(Given information)

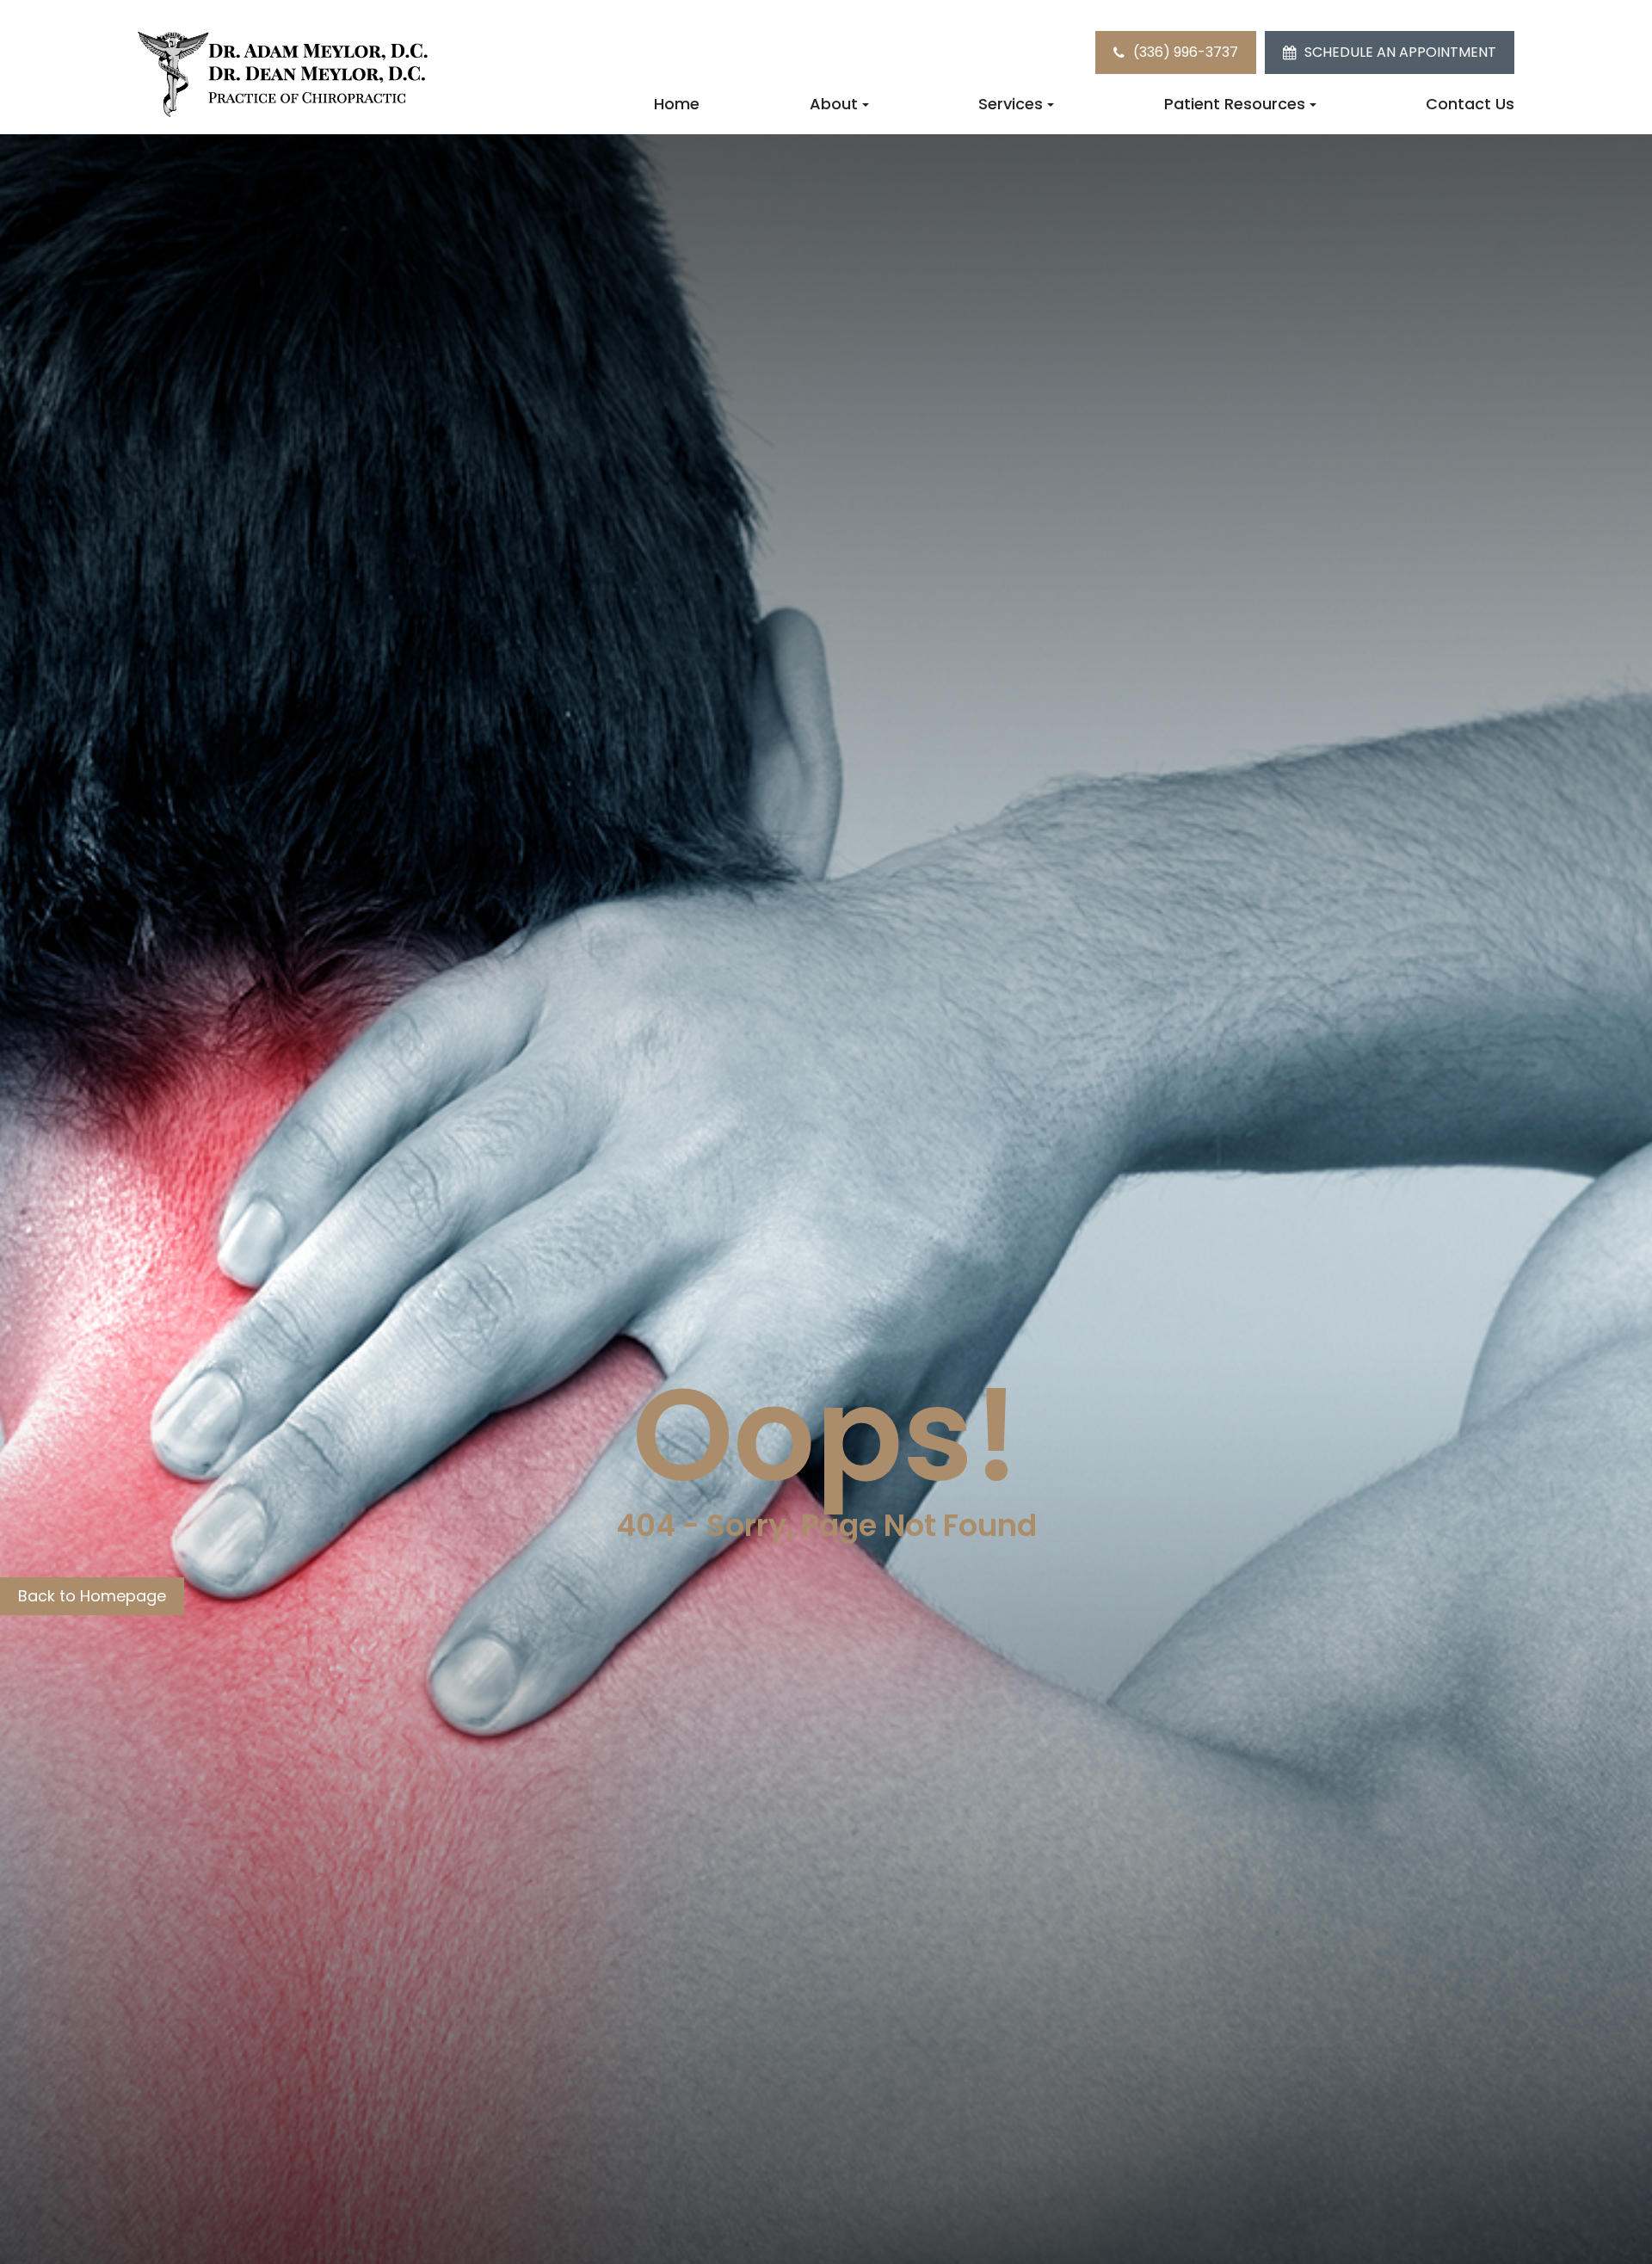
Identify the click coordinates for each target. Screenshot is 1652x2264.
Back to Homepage (92, 1596)
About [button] (834, 103)
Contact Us (1470, 103)
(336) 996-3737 (1185, 52)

(End Given information)

__What you have to do__.
An exact copy of the records above is wanted, with the pictures omitted.

__Response to this task__.
Identify the click coordinates for each target. Screenshot is 1652x2264.
Back to Homepage (92, 1596)
About [button] (834, 103)
Contact Us (1470, 103)
(336) 996-3737 (1185, 52)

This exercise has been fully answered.